Inflation in the Euro area fell in February according to the preliminary CPI data. Reassuring investors and the governing council of the European Central Bank (ECB) was the fact that service prices declined modestly. This is precisely what policy makers will want to see before they cut rates.

In Japan, the benchmark inflation gauge exceeded estimates in January, supporting the argument for the BoJ’s policy normalisation. Consumer prices, excluding fresh food, rose by 2% year-on-year, surpassing consensus estimates of 1.9%. The unexpected inflation data fuelled speculation that the BoJ might be nearing its first interest rate hike since 2007. The positive market reaction that saw the Yen strengthen, combined with a continuation of the stock market rally, points to the broad investor support for such a policy change. Yen weakness has tempered the returns of the Japanese stock market considerably since 2020.

The week ahead

Wednesday: UK budget

Our thoughts: Jeremy Hunt has little headroom to loosen fiscal policy, particularly given the target to have the UK’s debt burden falling within five years. A reduction in national insurance contributions is likely to form the meat of the Chancellor’s budget.

Wednesday-Thursday: Federal Reserve Chair semi-annual Congressional testimony

Our thoughts: in his forthcoming testimony, Chair Powell is anticipated to underscore the message that, considering the current robust state of the US economy and persistent inflationary pressures, the Fed is not in a rush to ease policy, believing it is premature to do so. Powell may subtly infuse a hawkish undertone in his address, aiming to indirectly bring about further tightening of financial conditions.
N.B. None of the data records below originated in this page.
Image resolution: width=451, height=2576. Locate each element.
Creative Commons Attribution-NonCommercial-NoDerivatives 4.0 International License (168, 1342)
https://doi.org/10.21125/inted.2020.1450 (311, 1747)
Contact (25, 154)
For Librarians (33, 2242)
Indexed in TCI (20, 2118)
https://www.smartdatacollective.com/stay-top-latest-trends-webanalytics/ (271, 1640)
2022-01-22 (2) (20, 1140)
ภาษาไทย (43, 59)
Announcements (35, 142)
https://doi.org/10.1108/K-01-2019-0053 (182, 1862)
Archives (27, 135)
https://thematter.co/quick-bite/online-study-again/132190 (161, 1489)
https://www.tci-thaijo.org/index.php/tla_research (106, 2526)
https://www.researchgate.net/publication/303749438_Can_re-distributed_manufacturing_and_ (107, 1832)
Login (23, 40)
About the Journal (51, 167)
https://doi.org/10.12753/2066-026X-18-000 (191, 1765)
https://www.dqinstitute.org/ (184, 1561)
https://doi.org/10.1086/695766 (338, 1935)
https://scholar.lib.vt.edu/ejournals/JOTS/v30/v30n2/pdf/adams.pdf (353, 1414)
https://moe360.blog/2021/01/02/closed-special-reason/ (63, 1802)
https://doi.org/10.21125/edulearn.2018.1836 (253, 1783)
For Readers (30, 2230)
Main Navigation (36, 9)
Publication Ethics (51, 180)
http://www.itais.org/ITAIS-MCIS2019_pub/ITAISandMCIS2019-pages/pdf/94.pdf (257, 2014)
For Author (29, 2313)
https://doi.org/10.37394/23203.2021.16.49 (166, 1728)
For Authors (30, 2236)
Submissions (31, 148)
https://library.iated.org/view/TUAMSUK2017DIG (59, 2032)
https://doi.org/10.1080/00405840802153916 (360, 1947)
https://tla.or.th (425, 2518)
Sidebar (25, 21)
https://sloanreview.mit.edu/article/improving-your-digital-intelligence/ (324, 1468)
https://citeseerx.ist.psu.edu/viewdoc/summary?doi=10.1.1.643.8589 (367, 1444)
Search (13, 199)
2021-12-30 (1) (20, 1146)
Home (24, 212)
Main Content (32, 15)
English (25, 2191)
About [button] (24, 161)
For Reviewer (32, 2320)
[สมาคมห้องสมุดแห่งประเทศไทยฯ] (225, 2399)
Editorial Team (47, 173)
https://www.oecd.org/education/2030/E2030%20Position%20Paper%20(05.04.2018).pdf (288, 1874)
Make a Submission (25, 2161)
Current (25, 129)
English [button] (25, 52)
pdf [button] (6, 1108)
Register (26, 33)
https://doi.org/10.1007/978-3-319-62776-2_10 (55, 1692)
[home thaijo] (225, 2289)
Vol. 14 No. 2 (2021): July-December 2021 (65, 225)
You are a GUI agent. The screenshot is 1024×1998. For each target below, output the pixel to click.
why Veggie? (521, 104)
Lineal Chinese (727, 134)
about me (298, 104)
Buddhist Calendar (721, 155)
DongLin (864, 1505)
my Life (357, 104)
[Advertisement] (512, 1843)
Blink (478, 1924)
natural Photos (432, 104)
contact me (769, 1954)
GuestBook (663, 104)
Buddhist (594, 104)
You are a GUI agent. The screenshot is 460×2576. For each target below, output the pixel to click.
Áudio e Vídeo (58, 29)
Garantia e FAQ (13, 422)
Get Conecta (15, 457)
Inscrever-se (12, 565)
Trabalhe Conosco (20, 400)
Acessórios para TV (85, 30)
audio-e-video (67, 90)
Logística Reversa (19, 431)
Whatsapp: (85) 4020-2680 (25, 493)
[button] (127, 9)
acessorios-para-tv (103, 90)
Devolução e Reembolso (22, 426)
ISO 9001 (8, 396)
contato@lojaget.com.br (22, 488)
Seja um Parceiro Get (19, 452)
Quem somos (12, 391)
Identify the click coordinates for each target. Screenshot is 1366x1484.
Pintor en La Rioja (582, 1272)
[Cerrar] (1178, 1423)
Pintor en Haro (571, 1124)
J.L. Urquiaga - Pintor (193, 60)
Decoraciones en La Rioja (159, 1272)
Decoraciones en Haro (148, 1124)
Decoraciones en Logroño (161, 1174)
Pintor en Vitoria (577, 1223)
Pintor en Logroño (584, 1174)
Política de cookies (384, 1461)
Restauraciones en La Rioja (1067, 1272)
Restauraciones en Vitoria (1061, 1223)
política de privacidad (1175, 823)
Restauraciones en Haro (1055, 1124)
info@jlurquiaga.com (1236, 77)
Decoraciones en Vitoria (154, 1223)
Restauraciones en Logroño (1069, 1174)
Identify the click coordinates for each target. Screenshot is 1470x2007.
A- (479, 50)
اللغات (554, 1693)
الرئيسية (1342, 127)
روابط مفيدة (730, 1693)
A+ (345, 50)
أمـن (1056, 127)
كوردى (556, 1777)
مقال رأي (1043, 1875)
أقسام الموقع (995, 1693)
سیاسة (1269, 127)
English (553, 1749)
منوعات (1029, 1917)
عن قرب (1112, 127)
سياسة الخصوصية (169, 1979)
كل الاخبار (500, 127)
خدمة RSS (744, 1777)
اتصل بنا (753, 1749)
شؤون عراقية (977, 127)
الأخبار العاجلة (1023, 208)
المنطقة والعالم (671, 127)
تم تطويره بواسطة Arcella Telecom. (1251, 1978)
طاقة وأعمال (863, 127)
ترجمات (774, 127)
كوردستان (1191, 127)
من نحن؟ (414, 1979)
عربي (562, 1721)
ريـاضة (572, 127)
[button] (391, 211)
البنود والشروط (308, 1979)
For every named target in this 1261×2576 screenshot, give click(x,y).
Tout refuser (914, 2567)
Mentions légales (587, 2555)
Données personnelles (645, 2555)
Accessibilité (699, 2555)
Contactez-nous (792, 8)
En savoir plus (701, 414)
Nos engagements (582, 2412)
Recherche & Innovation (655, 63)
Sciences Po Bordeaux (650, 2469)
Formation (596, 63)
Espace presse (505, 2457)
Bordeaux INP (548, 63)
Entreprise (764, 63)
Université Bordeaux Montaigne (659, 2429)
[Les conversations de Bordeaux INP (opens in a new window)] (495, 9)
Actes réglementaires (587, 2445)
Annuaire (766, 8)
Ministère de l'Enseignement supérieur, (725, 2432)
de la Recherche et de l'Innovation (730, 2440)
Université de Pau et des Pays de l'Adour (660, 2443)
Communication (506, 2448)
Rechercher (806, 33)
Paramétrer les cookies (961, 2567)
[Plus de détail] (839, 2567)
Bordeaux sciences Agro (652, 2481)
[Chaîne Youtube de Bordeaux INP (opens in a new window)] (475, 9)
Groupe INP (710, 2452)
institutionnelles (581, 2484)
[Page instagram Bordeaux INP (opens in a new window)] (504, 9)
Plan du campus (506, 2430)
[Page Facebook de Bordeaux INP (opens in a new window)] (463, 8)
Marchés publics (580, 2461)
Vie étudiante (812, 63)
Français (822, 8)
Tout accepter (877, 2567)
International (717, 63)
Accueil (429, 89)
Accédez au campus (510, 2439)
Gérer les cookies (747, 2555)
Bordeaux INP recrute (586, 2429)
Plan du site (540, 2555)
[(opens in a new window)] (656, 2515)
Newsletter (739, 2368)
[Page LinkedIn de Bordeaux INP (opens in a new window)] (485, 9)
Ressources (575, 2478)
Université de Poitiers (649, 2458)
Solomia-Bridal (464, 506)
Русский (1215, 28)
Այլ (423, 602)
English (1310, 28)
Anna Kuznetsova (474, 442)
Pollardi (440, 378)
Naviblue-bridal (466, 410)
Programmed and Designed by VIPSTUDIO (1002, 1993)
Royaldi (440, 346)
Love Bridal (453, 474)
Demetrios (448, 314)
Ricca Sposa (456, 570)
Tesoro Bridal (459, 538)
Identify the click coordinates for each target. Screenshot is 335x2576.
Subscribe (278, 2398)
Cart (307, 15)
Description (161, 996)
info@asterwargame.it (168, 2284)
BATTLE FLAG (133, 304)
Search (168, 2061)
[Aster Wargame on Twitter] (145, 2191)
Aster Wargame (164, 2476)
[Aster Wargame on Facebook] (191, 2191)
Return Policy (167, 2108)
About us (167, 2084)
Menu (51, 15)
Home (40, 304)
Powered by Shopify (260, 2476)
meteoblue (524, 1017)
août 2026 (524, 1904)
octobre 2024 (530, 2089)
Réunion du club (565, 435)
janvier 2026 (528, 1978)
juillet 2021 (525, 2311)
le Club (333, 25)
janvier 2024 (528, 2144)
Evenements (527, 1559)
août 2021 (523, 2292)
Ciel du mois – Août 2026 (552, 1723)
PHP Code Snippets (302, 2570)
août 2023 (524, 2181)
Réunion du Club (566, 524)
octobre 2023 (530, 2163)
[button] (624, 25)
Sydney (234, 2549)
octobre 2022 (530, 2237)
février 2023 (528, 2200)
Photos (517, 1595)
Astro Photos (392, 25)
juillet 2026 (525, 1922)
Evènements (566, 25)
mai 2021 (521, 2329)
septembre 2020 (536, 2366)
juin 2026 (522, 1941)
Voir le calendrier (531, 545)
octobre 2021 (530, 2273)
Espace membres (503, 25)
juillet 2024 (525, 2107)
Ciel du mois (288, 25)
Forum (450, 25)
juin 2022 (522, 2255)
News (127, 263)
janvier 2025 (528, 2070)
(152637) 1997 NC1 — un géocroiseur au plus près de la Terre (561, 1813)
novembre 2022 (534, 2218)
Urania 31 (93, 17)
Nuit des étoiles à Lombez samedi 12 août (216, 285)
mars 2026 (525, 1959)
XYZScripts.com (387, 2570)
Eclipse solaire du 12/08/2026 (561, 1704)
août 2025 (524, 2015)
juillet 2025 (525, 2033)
Thursday: European Central Bank rate decision

Our thoughts: The ECB is expected to keep rates on hold. In a similar fashion to her US counterpart, Christine Lagarde is likely to reinforce the message that it is still too soon to be cutting rates. Although there is debate on the Governing Council on the timing of the first cut, there is now a consensus that the next move will be to ease. Recent inflation data has shown that it is falling slower than anticipated. European bonds have faced headwinds over concerns that Lagarde may strike a more hawkish tone in the meeting this week.

Friday: US employment report

Our thoughts: Many analysts anticipate that the US labour market softened in February, pointing to several factors including high-profile layoffs across sectors including technology and financial services. Additionally, respondents of the University of Michigan’s consumer sentiment survey in the week before last reported unfavourable news related to unemployment. Wage growth is also anticipated to slow. The Fed would like to see such a softening of the labour market as it would point to subsiding inflationary pressure in the part of the economy that has arguably shown the most resistance.